» **DATASET EXTRACT**

· · · · · · ·

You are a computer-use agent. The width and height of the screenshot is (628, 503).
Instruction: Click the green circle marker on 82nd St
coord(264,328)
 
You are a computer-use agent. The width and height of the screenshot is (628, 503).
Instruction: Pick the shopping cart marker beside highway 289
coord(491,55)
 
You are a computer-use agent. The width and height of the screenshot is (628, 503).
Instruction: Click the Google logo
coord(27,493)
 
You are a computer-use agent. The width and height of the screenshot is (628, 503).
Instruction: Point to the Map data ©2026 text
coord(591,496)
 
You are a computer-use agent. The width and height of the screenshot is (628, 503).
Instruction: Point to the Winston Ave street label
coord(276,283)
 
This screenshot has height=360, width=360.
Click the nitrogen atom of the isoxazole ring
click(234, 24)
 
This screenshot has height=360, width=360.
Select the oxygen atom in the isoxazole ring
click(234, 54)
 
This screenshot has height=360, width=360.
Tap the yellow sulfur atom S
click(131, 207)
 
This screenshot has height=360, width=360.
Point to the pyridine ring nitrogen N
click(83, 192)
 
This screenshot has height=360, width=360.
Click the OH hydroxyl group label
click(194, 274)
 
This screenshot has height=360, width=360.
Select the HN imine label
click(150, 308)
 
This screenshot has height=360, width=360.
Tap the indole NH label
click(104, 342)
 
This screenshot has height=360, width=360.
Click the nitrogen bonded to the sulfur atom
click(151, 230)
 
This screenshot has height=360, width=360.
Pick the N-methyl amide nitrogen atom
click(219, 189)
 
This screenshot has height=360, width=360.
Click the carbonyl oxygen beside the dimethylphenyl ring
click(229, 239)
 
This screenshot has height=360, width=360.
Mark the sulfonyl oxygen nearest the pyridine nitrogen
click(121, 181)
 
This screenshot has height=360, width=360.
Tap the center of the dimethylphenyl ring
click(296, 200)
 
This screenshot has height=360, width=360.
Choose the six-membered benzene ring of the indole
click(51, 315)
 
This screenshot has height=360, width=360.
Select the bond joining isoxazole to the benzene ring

· · · · · · ·

» **STATED TASK**
Update the data above by replacing every "screenshot" with "image", and keep all other text the same.

» **EXERCISE OUTPUT**
You are a computer-use agent. The width and height of the image is (628, 503).
Instruction: Click the green circle marker on 82nd St
coord(264,328)
 
You are a computer-use agent. The width and height of the image is (628, 503).
Instruction: Pick the shopping cart marker beside highway 289
coord(491,55)
 
You are a computer-use agent. The width and height of the image is (628, 503).
Instruction: Click the Google logo
coord(27,493)
 
You are a computer-use agent. The width and height of the image is (628, 503).
Instruction: Point to the Map data ©2026 text
coord(591,496)
 
You are a computer-use agent. The width and height of the image is (628, 503).
Instruction: Point to the Winston Ave street label
coord(276,283)
 
This image has height=360, width=360.
Click the nitrogen atom of the isoxazole ring
click(234, 24)
 
This image has height=360, width=360.
Select the oxygen atom in the isoxazole ring
click(234, 54)
 
This image has height=360, width=360.
Tap the yellow sulfur atom S
click(131, 207)
 
This image has height=360, width=360.
Point to the pyridine ring nitrogen N
click(83, 192)
 
This image has height=360, width=360.
Click the OH hydroxyl group label
click(194, 274)
 
This image has height=360, width=360.
Select the HN imine label
click(150, 308)
 
This image has height=360, width=360.
Tap the indole NH label
click(104, 342)
 
This image has height=360, width=360.
Click the nitrogen bonded to the sulfur atom
click(151, 230)
 
This image has height=360, width=360.
Pick the N-methyl amide nitrogen atom
click(219, 189)
 
This image has height=360, width=360.
Click the carbonyl oxygen beside the dimethylphenyl ring
click(229, 239)
 
This image has height=360, width=360.
Mark the sulfonyl oxygen nearest the pyridine nitrogen
click(121, 181)
 
This image has height=360, width=360.
Tap the center of the dimethylphenyl ring
click(296, 200)
 
This image has height=360, width=360.
Choose the six-membered benzene ring of the indole
click(51, 315)
 
This image has height=360, width=360.
Select the bond joining isoxazole to the benzene ring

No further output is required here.